Warum sollte ich etwas mit Mission zu tun haben? Weil mir der Heilige Geist gegeben wurde, der mich zu einem missionarischen Menschen für die verlorene Welt prägt.

4. Die Verantwortung als ein Botschafter

In den meisten Ländern der Welt wirst du Botschaften finden. In den Botschaften arbeiten verschiedene Personen, die zum Teil auch unterschiedliche Dinge repräsentieren. Es gibt aber immer einen Hauptbotschafter. Er vertritt sein Land in einem fremden Land. Der Botschafter spricht im Namen seiner Leiter und seiner Regierung und ist verantwortlich dafür die Wege und Pläne seiner Regierung verständlich zu machen. Ihm obliegt viel Verantwortung weil er entscheidend für den Frieden der jeweiligen Länder sein kann.

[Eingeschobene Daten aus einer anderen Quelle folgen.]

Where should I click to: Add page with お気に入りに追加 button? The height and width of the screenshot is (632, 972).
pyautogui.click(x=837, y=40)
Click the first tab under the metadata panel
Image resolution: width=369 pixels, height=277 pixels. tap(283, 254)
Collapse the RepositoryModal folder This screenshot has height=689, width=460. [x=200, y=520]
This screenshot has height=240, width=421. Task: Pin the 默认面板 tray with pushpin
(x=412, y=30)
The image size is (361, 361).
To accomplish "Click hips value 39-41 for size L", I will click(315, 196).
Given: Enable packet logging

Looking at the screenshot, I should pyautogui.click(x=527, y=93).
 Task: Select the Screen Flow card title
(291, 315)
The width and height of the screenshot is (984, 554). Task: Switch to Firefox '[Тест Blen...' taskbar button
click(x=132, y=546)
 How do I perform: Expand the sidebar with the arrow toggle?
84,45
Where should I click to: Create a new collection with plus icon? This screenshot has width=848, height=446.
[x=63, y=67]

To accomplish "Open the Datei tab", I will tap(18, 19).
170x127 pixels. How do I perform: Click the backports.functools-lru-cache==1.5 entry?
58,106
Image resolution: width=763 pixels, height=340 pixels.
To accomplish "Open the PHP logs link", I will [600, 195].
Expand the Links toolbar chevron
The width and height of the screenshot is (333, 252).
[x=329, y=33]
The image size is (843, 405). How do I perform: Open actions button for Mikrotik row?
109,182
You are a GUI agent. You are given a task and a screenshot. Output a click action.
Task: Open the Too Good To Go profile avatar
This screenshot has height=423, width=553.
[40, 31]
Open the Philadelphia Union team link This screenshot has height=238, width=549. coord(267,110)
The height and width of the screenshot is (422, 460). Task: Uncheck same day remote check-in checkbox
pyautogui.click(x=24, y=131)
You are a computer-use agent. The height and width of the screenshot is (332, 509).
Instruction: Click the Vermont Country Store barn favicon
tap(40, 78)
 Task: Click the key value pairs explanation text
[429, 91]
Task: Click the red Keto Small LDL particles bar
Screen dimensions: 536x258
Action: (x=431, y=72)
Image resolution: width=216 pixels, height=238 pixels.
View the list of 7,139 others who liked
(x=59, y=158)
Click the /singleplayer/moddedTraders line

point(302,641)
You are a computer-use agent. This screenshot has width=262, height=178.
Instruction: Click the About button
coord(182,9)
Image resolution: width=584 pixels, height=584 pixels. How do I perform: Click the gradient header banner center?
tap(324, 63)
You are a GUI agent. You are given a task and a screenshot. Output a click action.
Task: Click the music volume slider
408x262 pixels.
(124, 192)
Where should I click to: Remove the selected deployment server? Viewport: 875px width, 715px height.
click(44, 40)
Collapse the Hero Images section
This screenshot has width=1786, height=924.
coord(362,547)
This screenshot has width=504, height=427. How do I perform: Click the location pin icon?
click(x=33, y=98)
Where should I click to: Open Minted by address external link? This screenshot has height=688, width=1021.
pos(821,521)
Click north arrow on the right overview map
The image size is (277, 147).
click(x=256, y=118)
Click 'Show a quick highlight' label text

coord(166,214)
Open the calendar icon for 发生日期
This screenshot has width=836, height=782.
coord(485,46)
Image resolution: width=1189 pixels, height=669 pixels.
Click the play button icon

So sind wir nun Botschafter an Christi statt, denn Gott ermahnt durch uns; so bitten wir nun an Christi statt: Lasst euch versöhnen mit Gott!
2. Korinther 5,20

Warum sollte ich etwas mit Mission zu tun haben? Ich habe das Privileg und die Verantwortung Christi Botschafter zu sein und in seinem Namen zu den Menschen um mich herum zu reden.

5. Das Bewusstsein, dass Menschen ohne Jesus verloren sind

Durch die Kirchengeschichte hindurch sieht man immer wieder, dass die größte Motivation für Mission das Bewusstsein war, dass die Menschen ohne Beziehung zu dem lebendigen Gott leben.

Auch ihr wart tot durch eure Übertretungen und Sünden
Epheser 2,1

Männer und Frauen, Jugendliche und Kids sind geistlich tot ohne Jesus. General William Booth, Gründer der Heilsarmee, wurde in einem Gespräch mit einem Atheisten herausgefordert in dem dieser sagte:” Wenn ich glauben würde was ihr Christen glaubt, dann würde ich quer durch England auf meinen Händen und Knien kriechen, wenn es sein muss, den Menschen davon zu erzählen.

Warum sollte ich etwas mit Mission zu tun haben? Die Menschen in meiner Umgebung sind letztendlich verloren und ohne Hoffnung, wenn ihn nicht jemand von Jesus erzählt.

Denn jeder, der den Namen des Herrn anruft, wird gerettet werden.
Wie sollen sie nun den anrufen, an den sie nicht glauben?
Wie sollen sie an den glauben, von dem sie nichts gehört haben?
Wie sollen sie hören, wenn niemand verkündigt?
Wie soll aber jemand verkündigen, wenn er nicht gesandt ist?